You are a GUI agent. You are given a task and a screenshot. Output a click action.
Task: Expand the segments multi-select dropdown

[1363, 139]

-*-*-

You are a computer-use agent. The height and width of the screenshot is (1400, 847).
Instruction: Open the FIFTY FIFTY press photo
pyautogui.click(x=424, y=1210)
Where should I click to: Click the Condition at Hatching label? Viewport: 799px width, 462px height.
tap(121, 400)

-*-*-

• **Given task**
Pick out each line of the listing above that contains the word "height", and copy those lines in full.

• **Solution to the exercise**
You are a computer-use agent. The height and width of the screenshot is (1400, 847).
Where should I click to: Click the Condition at Hatching label? Viewport: 799px width, 462px height.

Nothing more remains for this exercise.